The latter are «Lowdown Shakin' Chills» which closes side A and «Rockin' All Trough The Night» which opens side B, tracks that keep at bay the sense of déjà entendu because the Nomads are different from all other garage bands of the moment, different from the Gravedigger V and the Fuzztones, thanks to a genuine rock 'n' roll attitude that leads them to contaminate the garage sound with so much else, and just hearing the attack of «Rockin' All Trough The Night» suffices to agree that these are the Cramps locking themselves in the garage, leaving the car engine running, and taking up instruments to maul that same Elvis who, before becoming the king, gyrated to the primitive sounds of rock 'n' roll and blues – sowing the seeds of much future psychobilly, while at it; not to mention «Lowdown Shakin' Chills» which, if recorded twenty years earlier, would have shot straight to open «Nuggets» or «Pebbles», and I mean this as a high praise, nervous psychedelic artistry of very fine craftsmanship yet imbued with acid punk rock, like that played in distant Australia, whether Master Apprentice, Missing Links, or whoever else comes to mind from there.

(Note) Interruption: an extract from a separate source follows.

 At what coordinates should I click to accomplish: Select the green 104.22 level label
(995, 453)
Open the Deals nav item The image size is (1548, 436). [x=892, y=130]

Because 1977 did not pass in vain.

The remakes are «The Way You Touch My Hand» and «I'm 5 Years Ahead Of My Time» on side A and «Downbound Train» and «Milkcow Blues» on side B.

The first two highlight the more psychedelic side of the band, which goes diving into obscure pieces of sixties history; and this, I write here and I do not deny, is the most exciting aspect of Eighties garage, because what the Nomads do, the Fuzztones and the Gravedigger V do too, and together they give visibility to bands that would have otherwise remained buried in the annals of time, like the Third Bardo. And later, when a random Pinhead stumbles upon the originals, waves of chills rush up and down one's spine, and off we go to retrieve the Nomads' cover to compare whether it measures up to the original, and I may be an idiot but the pleasure these trifles still bring me today is priceless.

And to wrap it up here, I previously mentioned the Nomads' rock 'n' roll attitude, so here they are, «Downbound Train» and «Milkcow Blues»: especially «Downbound Train» drives me crazy, with that menacing guitar feedback rising in the opening and unfurling over a fast-paced blues rhythm, that every time the train starts, the soul of Jeffrey Lee Pierce and the entire Gun Club rise again.

That in 1983 there was still enthusiasm for raw reinterpretations of Chuck Berry and Elvis Presley is surprising; that these still enthuse in 2016 is a marvel, and the Nomads have achieved their own small, great wonder.

They were Hans, Nick, Ed and Joakim, four young lads who accomplished something perhaps they hadn't even conceived.